Remy Cointreau’s exposure to China (c.30% of groups sales) could be problematic. While inflation remains very low, the country is marked by a property market crisis and historically high unemployment rates, especially among young people (aged 16-24). These young individuals are significant consumers of cognac and spirits in general. If we add inflationary pressure to these existing demand challenges, it’s unlikely to result in a good cocktail.  

Campari may have to scale back its marketing campaign for the roll-out of Aperol in countries such as India and China if demand is affected more than expected. 

Food industry 

A fresh rise in costs for companies such as Danone, HelloFresh, and Unilever, whose consumer demand is still under pressure from inflation, wouldn’t likely be welcomed as good news. The situation could be more challenging for Unilever, as approximately 60% of its revenue comes from EMs, including India, Brazil, and Indonesia among its top five markets. 

For Ebro Foods and Suedzucker, the situation is really different. As reminded in our last idea kicker on the company, Ebro Foods serves as a natural hedge against the erosion of consumer purchasing power caused by inflation and the broader phenomenon of global warming. The price elasticity of rice, which approaches zero, enables Ebro to implement a robust pricing policy. If El Niño drives up rice prices, Ebro Foods will have no problem passing on its prices and maintaining consumer demand. 

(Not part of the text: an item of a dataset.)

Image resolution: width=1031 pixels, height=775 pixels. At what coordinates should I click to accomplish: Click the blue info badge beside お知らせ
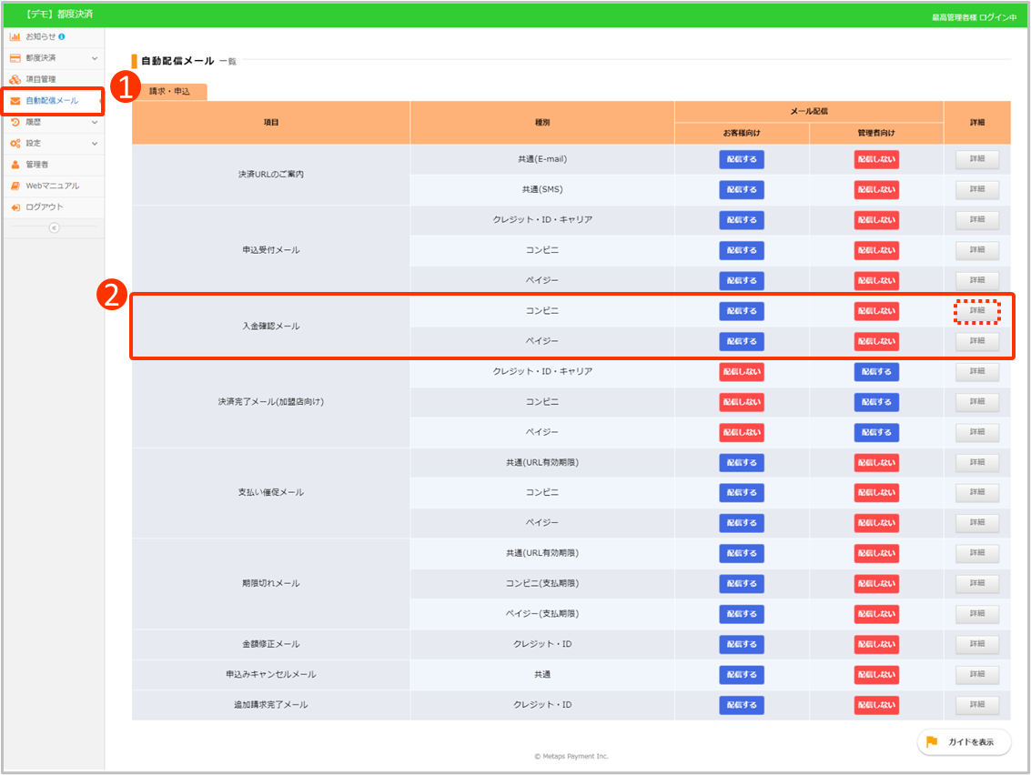(x=62, y=36)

A potential significant risk that we would see is for cocoa- related stocks as the key production countries are in the El Niño risk area. We would see the main impact on Barry Callebaut which, as a supplier, depends on volume growth. Large-scale consumer price increases would impact volume demand from outsourcing partners like Hershey, Mondelez and Nestlé. For our branded consumer food producers – like Nestlé and Lindt – we would see mainly second-round risks, as companies using the key raw materials (cocoa, coffee, sugar, and dairy) use hedging and can work on price increases. However, as currently seen in 2023, large-scale input cost increases can lead to pressure on margins if consumers trade down from (premium) branded products to alternatives (i.e. hard discount).